There will also be a second mind map soon, which will be about the non-creative side of the ebook, like design and marketing. These 2 mind maps together will help me manage the project in its entirety.
A use of mind maps I had never heard or thought of was that of knowledge banks. Simply explained, a mind map knowledge bank is simply a replacement of that 200-page stack of notes you have on a specific topic. Instead of gathering tons of pages on a topic, you can create a big mind map that will incorporate all the information in it. Just note that, because these can get very big, this use of mind maps is best along with software-based mind maps, and not paper-based ones.
If you’ve ever been in a meeting, you have noticed how quickly topics change. A lot of information is bouncing around, and linear notes can’t give it justice. It is very effective to have someone create a mind map of the meeting as it unfolds, and then share it with the attendees, or whoever needs to see it.
I’ve recently started keeping some (rather brief) summaries of books I read, especially if I enjoyed them. Mind maps are ideal for summarizing information, and can easily serve as a tool to capture ideas, concepts, and quotes from a book. Instead of keeping notes on the book, you can create a mind map as you read it to capture what strikes you as interesting. It then becomes easy to review the main concepts of the book, and prevents you from having to reread it in the future.
Another way that mind maps can be used is for brainstorming. During a brainstorming session, a lot of ideas are being thrown around. That can result in losing some of them, or even to not making any progress as you may just be moving around in circles with your ideas. By mapping out the ideas, you can create a very basic sense of structure, which you can then enhance after the brainstorming session is over.
Read more here about how to use mind maps for brainstorming.
Ok, don’t expect something magical here, mind maps are not good for creating to-do lists. To-do lists should be made the classic way, in a linear and simple form. What I’ve found mind maps to be good for, though, is for populating to-do lists. Every time I use a mind map for a project or something similar, I then go through it branch by branch, and it then becomes very easy for me to identify what should be done for that project to be completed. Then, I gather those into a huge to-do list, and I set off to completing it item by item.
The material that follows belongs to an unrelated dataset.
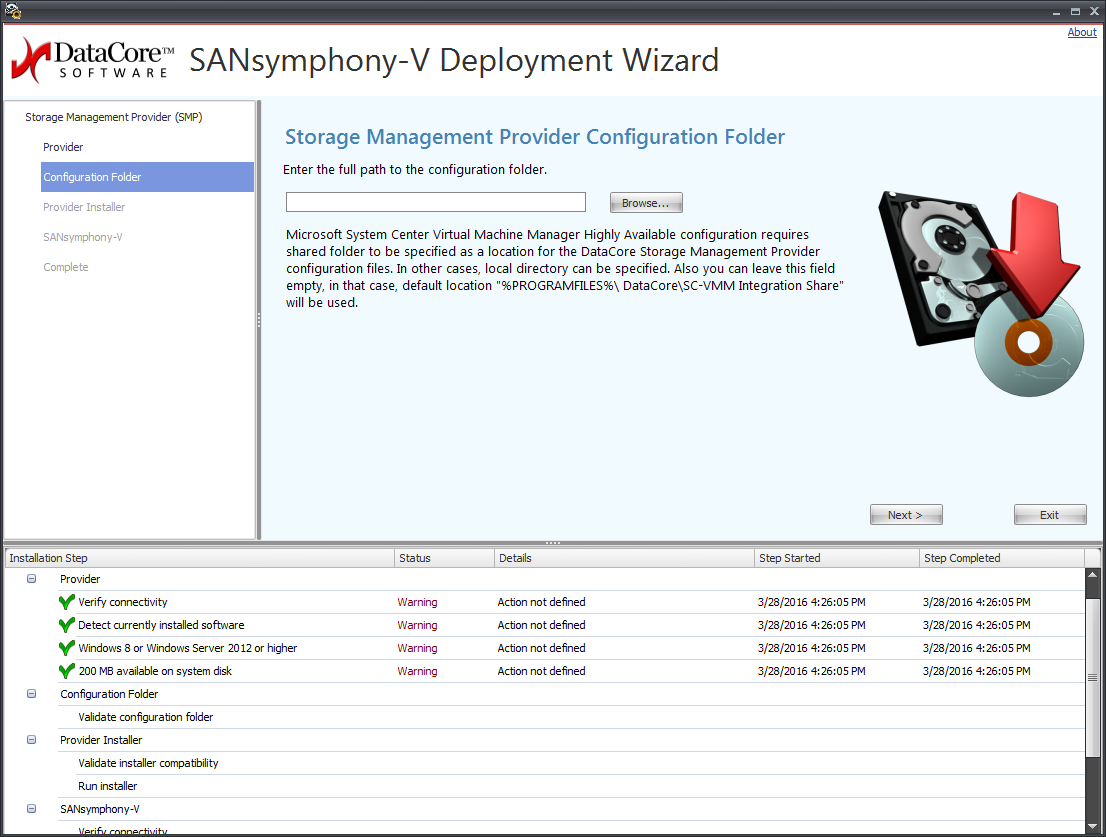Collapse the Provider installation step group

32,579
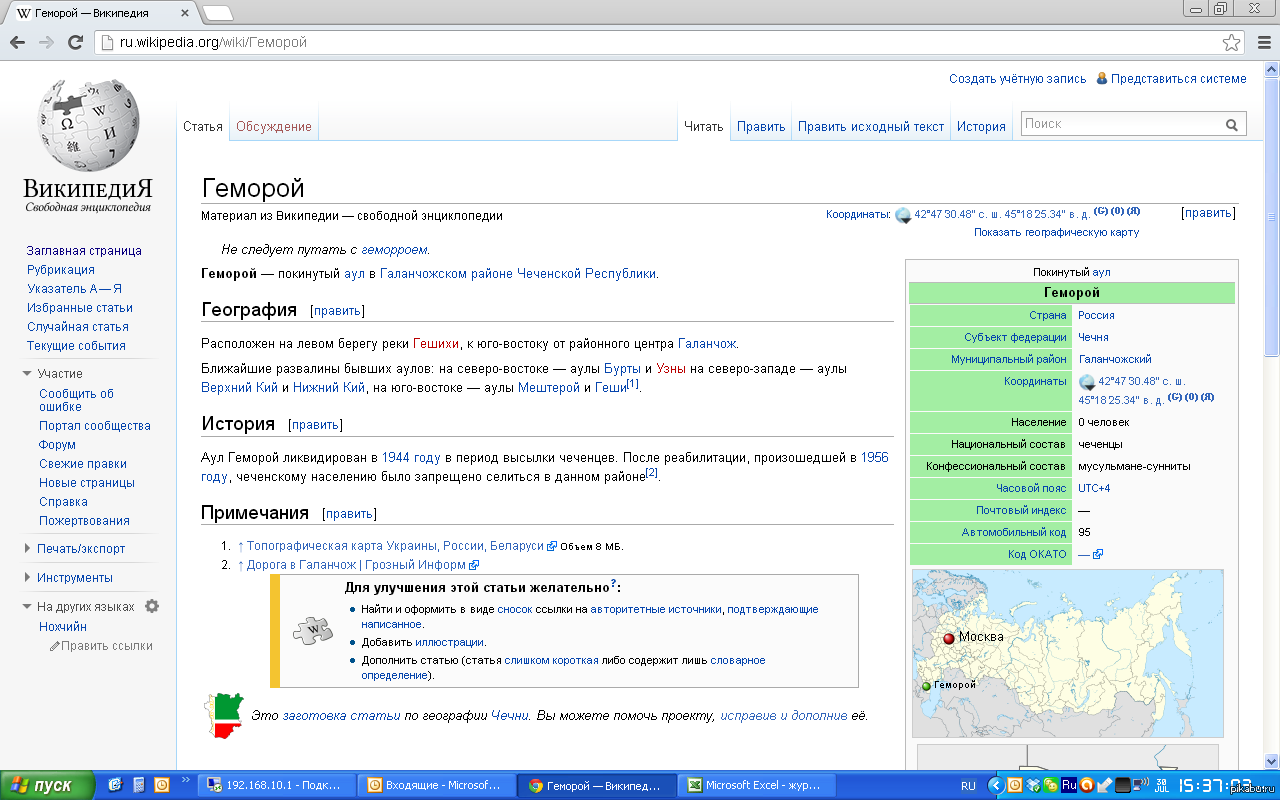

To find out some more uses for mind maps, check out this amazing post by Asianefficiency.
How to mind map
The necessary steps
The basic concept is rather simple: all mindmaps start from the center. It is suggested to start with an image in the center, even if you don’t use any other images, in order to visualize the concept or the outcome. You then start expanding with curved lines (straight ones are boring to the brain). While simply using words at each branch can be sufficient, you can also use symbols, colors, and images, to make the mind map more memorable. Just note that this makes it also harder to create.
After choosing the main theme for the mind map, I usually spend a few minutes trying to identify all the main sub-themes. As soon as I do, I create the respective branches. If there is need for more nested sub-themes beforehand, I figure those out too before I start. It’s then time to move freely and complete the mind map based on studying and relevant pre-existing knowledge.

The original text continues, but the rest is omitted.